Pesticides, la guérilla juridique se poursuit

Publié le 16 avril 2021

Le maire de la Montagne (44) a pris le 11 janvier 2021 un arrêté « antipesticide », considérant que les pesticides, une fois déposés sont des déchets. Le 1er mars 202, le préfet de Loire-Atlantique a attaqué cet arrêté en référé liberté auprès du tribunal administratif de Nantes. Le préfet avait pris la voie du référé liberté (au lieu du simple référé suspension) qui impose que le juge se prononce très rapidement. Mais pas de chance le juge a retoqué le 5 mars par ordonnance la demande du préfet. Le préfet a alors pris la voie du référé suspension classique le 15 mars et le juge des référés lui a donné raison le 9 avril.

L’arrêté est donc suspendu mais il faudra attendre le jugement au fond pour savoir s’il est illégal ou non.

### CONSIGNES
• a. Reproduisez à l'identique le passage du texte sur l'arrêté antipesticide situé entre « Pesticides, la guérilla » et « illégal ou non. », bornes incluses.
• b. Dans le texte sur l'arrêté antipesticide, à quelle date le juge des référés a-t-il donné raison au préfet ?
• c. Relevez toutes les dates postérieures au 1er mars qui figurent dans le texte sur l'arrêté antipesticide, date de publication comprise.

### DONNÉES PRÉSENTÉES
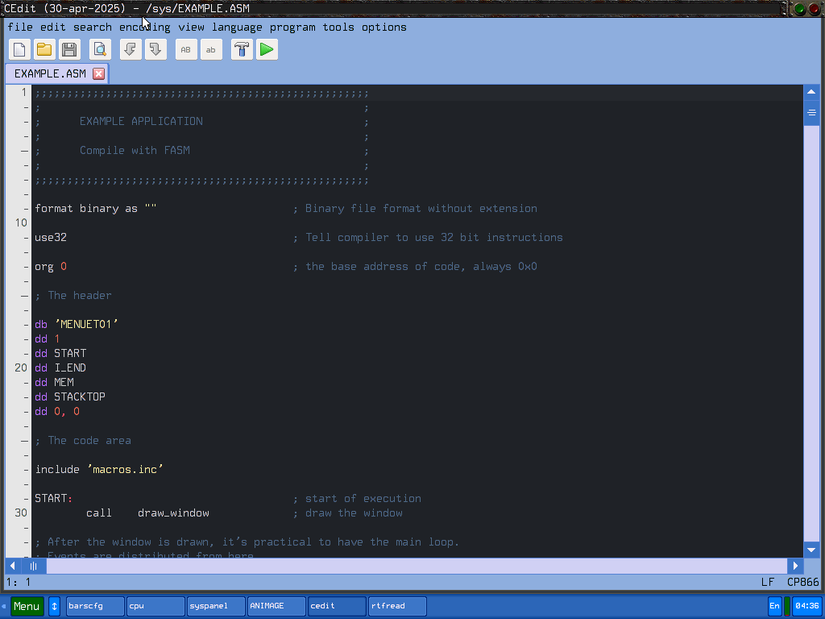Select the EXAMPLE.ASM tab
The image size is (825, 619).
click(x=50, y=74)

### RÉPONSES ATTENDUES
• a.
Pesticides, la guérilla juridique se poursuit

Publié le 16 avril 2021

Le maire de la Montagne (44) a pris le 11 janvier 2021 un arrêté « antipesticide », considérant que les pesticides, une fois déposés sont des déchets. Le 1er mars 202, le préfet de Loire-Atlantique a attaqué cet arrêté en référé liberté auprès du tribunal administratif de Nantes. Le préfet avait pris la voie du référé liberté (au lieu du simple référé suspension) qui impose que le juge se prononce très rapidement. Mais pas de chance le juge a retoqué le 5 mars par ordonnance la demande du préfet. Le préfet a alors pris la voie du référé suspension classique le 15 mars et le juge des référés lui a donné raison le 9 avril.

L’arrêté est donc suspendu mais il faudra attendre le jugement au fond pour savoir s’il est illégal ou non.

• b. Le 9 avril.

• c. 5 mars ; 15 mars ; 9 avril ; 16 avril 2021